Zevk almasaydım, acı falan çekmezdim. Başımdan geçen herşey, geçecek olan herşey gibi sadece benimle ilgiliydi. Yinede sızlanmaya hakkım olmalıydı. Hakkım olduğunu düşünmesem sızlanmazdım. "Bunca acının bir karşılığı olmalı..." dedim. Ödül mü bekliyordum? Kesinlikle. Sadece maaşla yetinemezdim, ikramiye de şarttı. Hatta göz doldurmalıydı...
Çektiğim acıyı ölçüp biçecek yeteneğe sahip olmadığımı farz ediyordum. Aslında, sıkça ve alenen beyan ediyordum. Acı hissinin ne tanımı, ne ölçü birimi yoktu hayatımda. Kekeleyerek bunu insanlara anlatmaya çalışıyordum. Böyle olmalıydı. Aksi halde... Aksi halde, acı falan çekmiyorum demekti...

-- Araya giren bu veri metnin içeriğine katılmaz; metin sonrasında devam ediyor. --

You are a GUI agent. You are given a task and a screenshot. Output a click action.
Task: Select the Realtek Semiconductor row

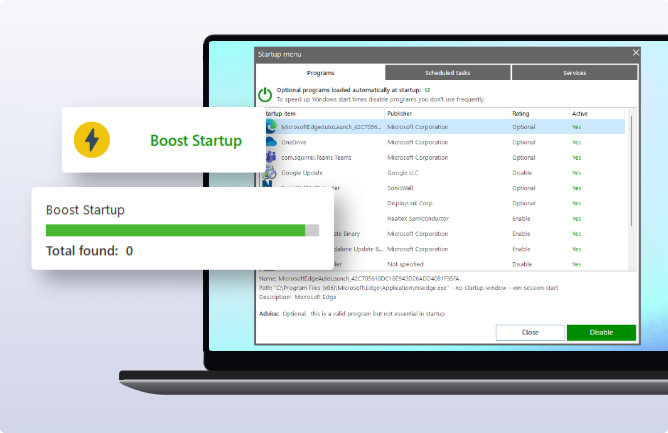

Alacağımdan bir an bile şüphe etmeden ödülümü bekledim... Bekledikçe haksızlığa uğradığımı düşünmeye başladım. Haksızlığa uğradığımı kendi kendime dillendirdikçe, hastalıklı düşüncem yeterince acı çekmediğim sonucuna ulaştırdı beni. Daha fazla acı için çabaladım durdum.
Sonuçta, kolayca farkına varılan bir değişiklik olmadı hayatımda. Bunca acının buncaymış karşılığı... Elden ne gelir?!